If someone has made changes to parts of the image, the changes will not relate to one another in the same way. The Verifeyed algorithm is able to spot these differences.
Once it was created, Verifeyed took on contracts with a bank, a media agency, and two insurance firms.
After six months reviewing over 1.5 million images, about 2% of the images Verifeyed flagged were false positives — real photos incorrectly flagged as fake.
That isn’t a large percentage. But if an insurance company received 4 million digital images annually, that would mean 80,000 false alarms. A lot of customers could be falsely accused of fraud.
And the Verifeyed product took one or two seconds to process each photo. A company can have thousands of photos to get through daily, so the process took too long.

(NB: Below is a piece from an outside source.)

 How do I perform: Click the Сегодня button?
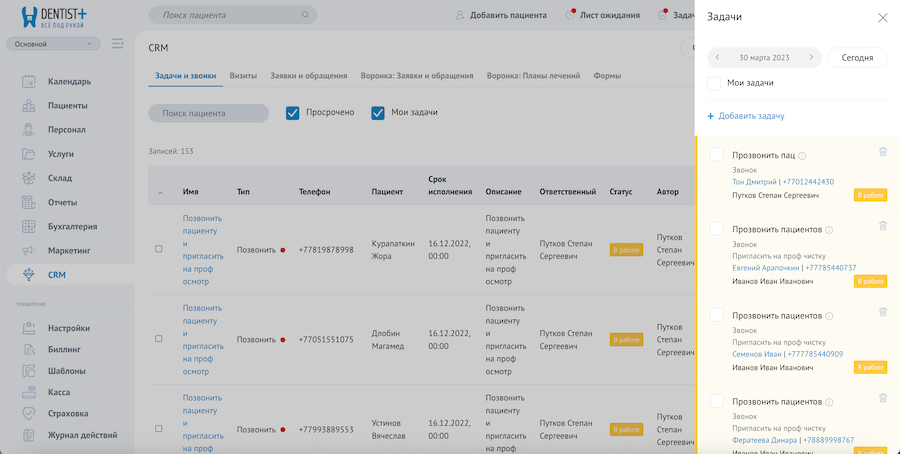857,58
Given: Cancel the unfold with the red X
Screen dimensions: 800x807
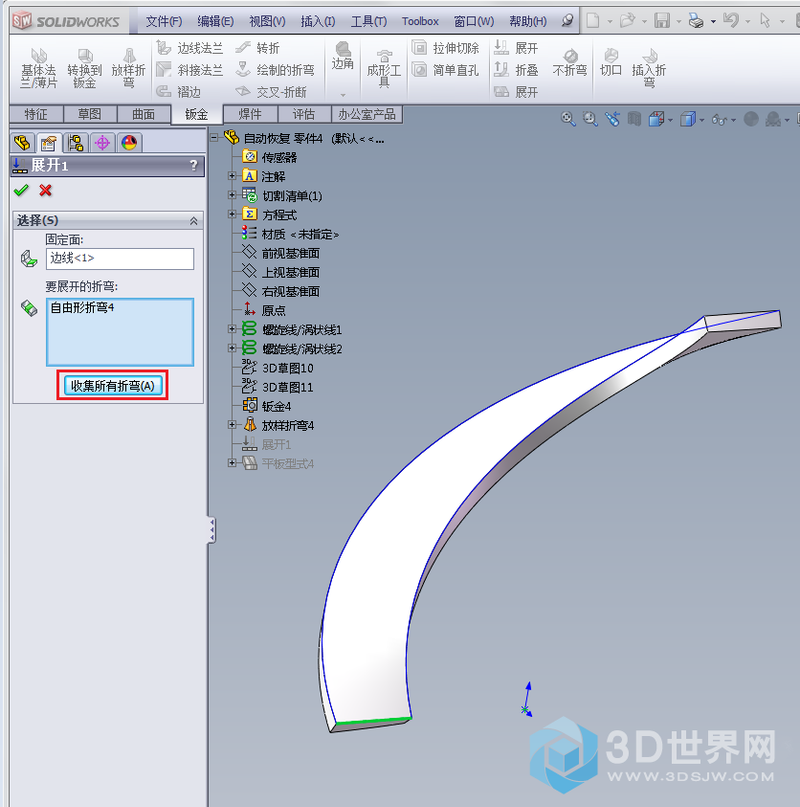Looking at the screenshot, I should point(45,190).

The team went back to the drawing board. Verifeyed’s clients wanted a system that wasn’t too slow or too sensitive.
After some improvements, only 0.01% of the digital images Verifeyed examines are false positives, and it gets through images in less than a second.
Verifeyed, which now has nine people on its team, did not disclose its revenues to us. Mahdian also says the company has not raised any venture capital funding.
Instead, Mahdian says, Verifeyed has relied on a few business angels, like Jan Stok, the CEO of insurance firm MAI Insurance CEE. The team also uses the resources of its parent company, a computer vision development firm called ImageMetry.
Here are some examples of famous fakes:
A photo of Sarah Palin was went viral shortly after Palin was announced as the vice-presidential nominee for the Republican ticket, depicting her in a patriotic bikini holding a rifle. It was actually a composite of Palin’s head and somebody else’s body. CNN believed it was real for a time.
The Orthodox Israeli newspaper Yated Neeman digitally removed two female Cabinet members from a photo of Prime Minister Benjamin Netanyahu (centre left) and President Shimon Peres (centre right), replacing the women with male Cabinet members.
A Russian newspaper distributed by a pro-Kremlin group printed a manipulated image supposedly showing blogger/activist Aleksei Navalny standing beside Boris A. Berezovsky, left, an exiled financier sought by Russian police.
The Saudi-owned English news website Al-Arabiya published a photo in which fighter jets were digitally inserted above Libyan rebel fighters near a checkpoint on the outskirts of Ras Lanuf in the north of the country.